ILIA Beauty, a leading clean beauty brand with a loyal following, is known for giving customers engaging and personalized online shopping experiences. Going headless helped them differentiate their brand further by increasing the capacity for creating the features that set their brand apart.
After launching a Nacelle-powered headless PWA, ILIA saw boosts to traditional eCommerce benchmarks to the tune of a 48% decrease in mobile load times and a 46% decrease in desktop load times. But improved developer workflow and velocity were even more impactful with a 20% increase in developer deployments.
Frontend Engineer Mackenzie Patterson is heavily involved in building ILIA’s unique shopper experiences and most recently their standout “Find My Shade” tool, which allows shoppers to match makeup to their skin tone online. Prior to going headless, she engaged in workarounds to force the necessary level of customization on Shopify Plus. After the transition to headless, she was empowered to build exactly what ILIA needed using modern technology without the workarounds, which improved developer velocity and decreased the likelihood of bugs or errors.
The team stayed on Shopify Plus and incorporated Contentful, a headless CMS that enables non-technical teams to edit and maintain Find My Shade along with the rest of the website.
Find My Shade is just one example of engineering ingenuity at ILIA. For our latest Q&A, we caught up with Patterson to talk about ILIA’s success with headless commerce from the developer perspective.
Can you describe some of the challenges you had with developer workflows and velocity prior to ILIA beauty going headless?
Mackenzie Patterson: The developer workflows I’ve used in the past for native Shopify Plus projects have been a little strange because until recently, Shopify didn’t integrate with Github. This meant that deploying code was a very manual process, with the potential to overwrite changes made by other team members. Prior to implementing Nacelle’s headless solution, this was our workflow:
Duplicate the production theme in Shopify Plus
Development work would happen on that duplicate theme
Review with stakeholders on that duplicate theme
After the review was complete, merge the feature into our main branch in Github, duplicate the production theme again, and deploy the main branch to that fresh “staging” theme. This step was necessary in order to sync up with the most recent Shopify Plus content.
This workflow resulted in several potential issues related to keeping code and content in sync. For example, if someone made content changes to the production theme during the “staging” process, we would need to start over with a freshly duplicated theme again.
Also, if a content author duplicated the production theme in order to queue up content changes in advance for an upcoming campaign (such as Black Friday/Cyber Monday) and code changes were released after they made their duplicate theme, publishing that staged content theme would result in recent code changes being wiped from production.
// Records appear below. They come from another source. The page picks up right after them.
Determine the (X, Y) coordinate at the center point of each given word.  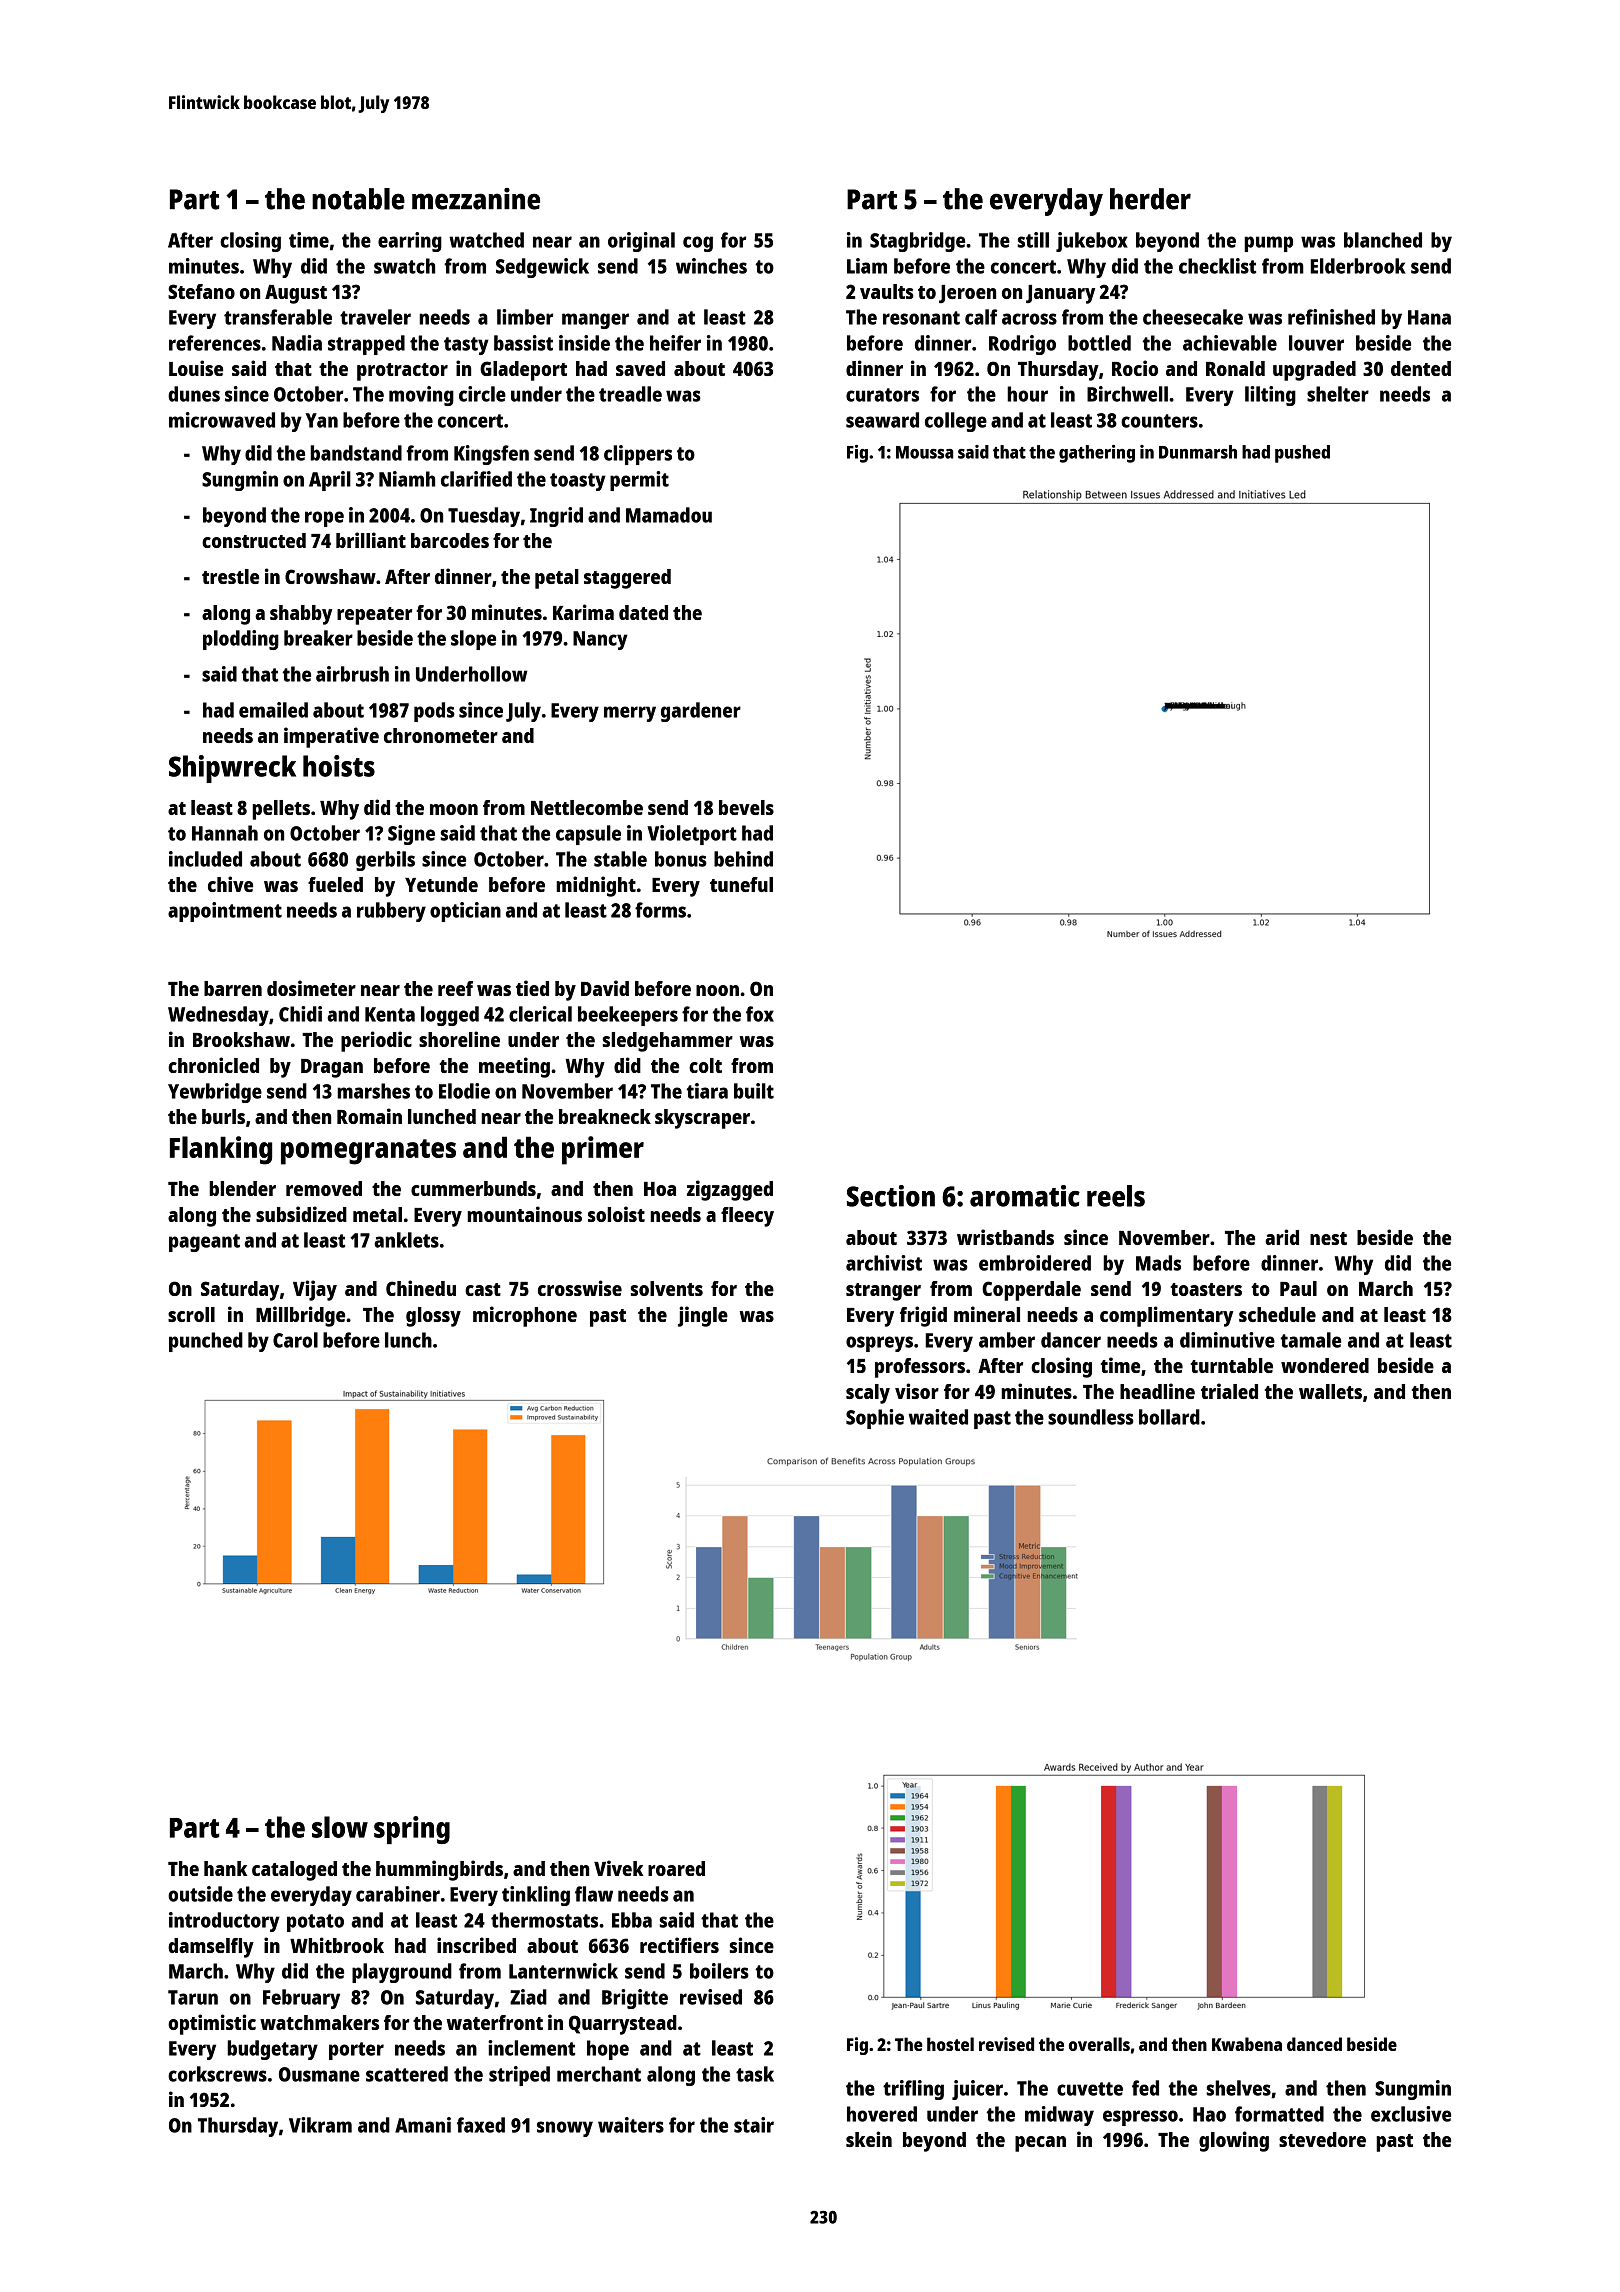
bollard (1169, 1417)
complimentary (1166, 1316)
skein (869, 2139)
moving (421, 396)
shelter (1338, 394)
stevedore (1322, 2139)
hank (225, 1868)
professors (920, 1368)
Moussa (925, 452)
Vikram (320, 2125)
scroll (191, 1314)
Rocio (1135, 368)
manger (595, 321)
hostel (950, 2044)
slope (473, 640)
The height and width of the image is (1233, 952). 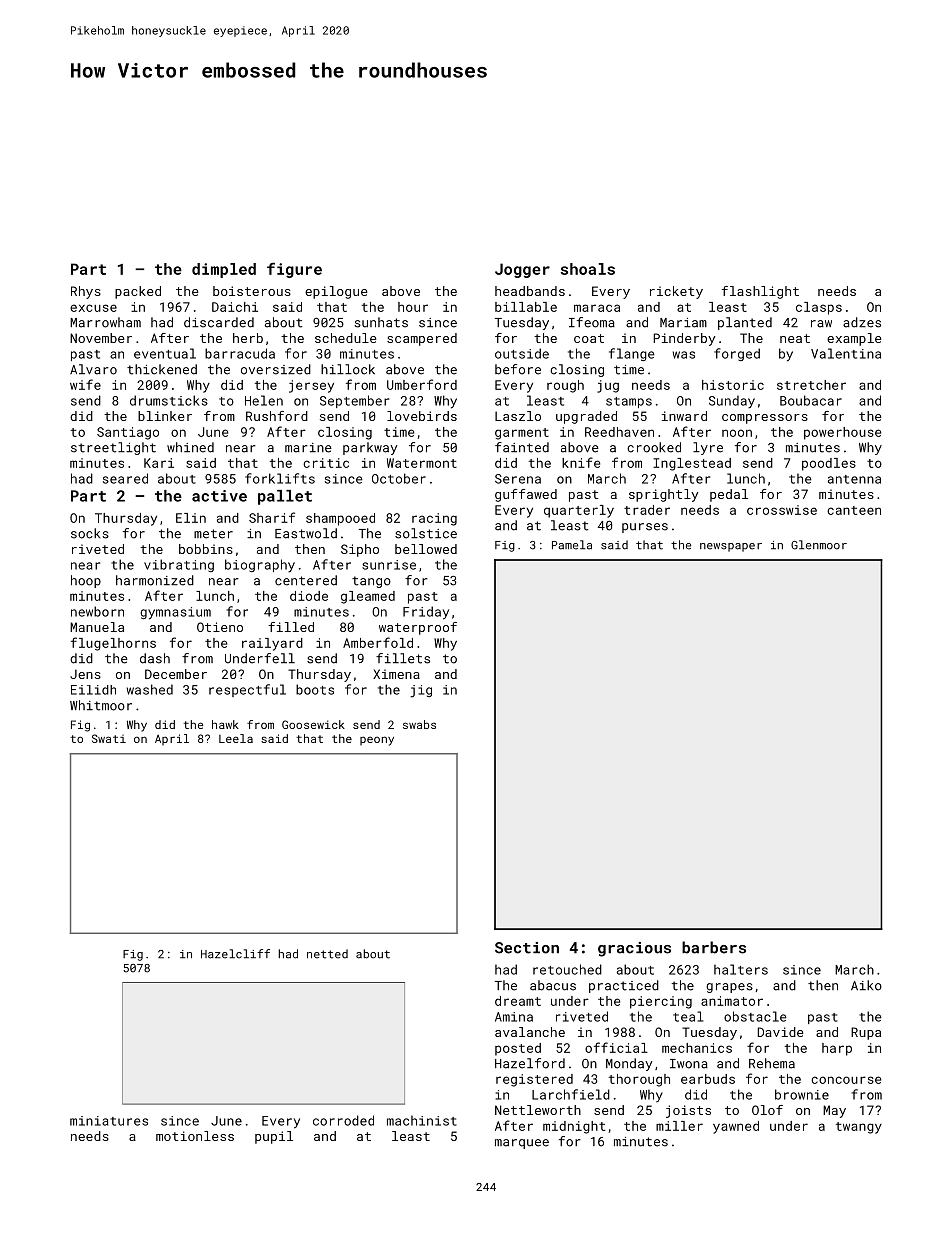 I want to click on motionless, so click(x=195, y=1136).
As a developer, what kinds of characteristics were you looking for in a headless commerce platform?
MP: This was my first large headless project, but I wanted to utilize a platform that would abstract some of the details involved in headless Shopify Plus architecture.
Because Nacelle handles indexing the product and content data, I was free to focus my attention on the frontend build, rather than messing around with webhooks and serverless sync functions.
It was also important to me to have access to resources with enterprise headless experience in order to be confident that I understood the patterns and that I was following best practices in my own code. I learned a lot from Nacelle’s engineering team!
Was there anything about the implementation process that other developers considering headless should know?
MP: Integrating third-party Shopify Plus apps will be rough. Very few Shopify apps make API-based implementations a priority—if they offer them at all—and the apps that do provide a headless-friendly option often don’t offer full feature parity with their Liquid-based implementations. Getting help can also be tricky because most support teams assume you’re using Shopify themes.
Now that your headless store is deployed, can you describe how it’s impacted your day-to-day work, especially workflows and velocity?
MP: Spinning up my local environment is much faster and being able to use hot-module-reloading is awesome. Also, the ability to fully leverage a MVC framework like Vue is amazing. Without it, using Vue or React in native Shopify Plus builds is possible, but features like static site generation (SSG) and server-side rendering (SSR) are not available. Git deployments with Vercel are super convenient too.
From the technical point of view, why do you think it’s important for brands to adopt a modern tech stack?
MP: Using a modern tech stack makes life a lot easier for developers and affords more opportunities for learning new techniques and patterns. Things like code organization, optimization, and unit testing are easier to manage in a modern stack. Developer velocity naturally improves given access to better tooling and workflows.
With this increased velocity, what projects/initiatives are you now able to work on more efficiently?
MP: Being able to supplement Shopify Plus with an external CMS has definitely made it easier to build content-heavy features like the ILIA Shade Finder. I actually did build a version of it in Liquid before we went headless, but getting all the required settings into a Shopify theme section was not ideal. Our new Contentful-based Shade Finder content model is much more intuitive for content authors to maintain.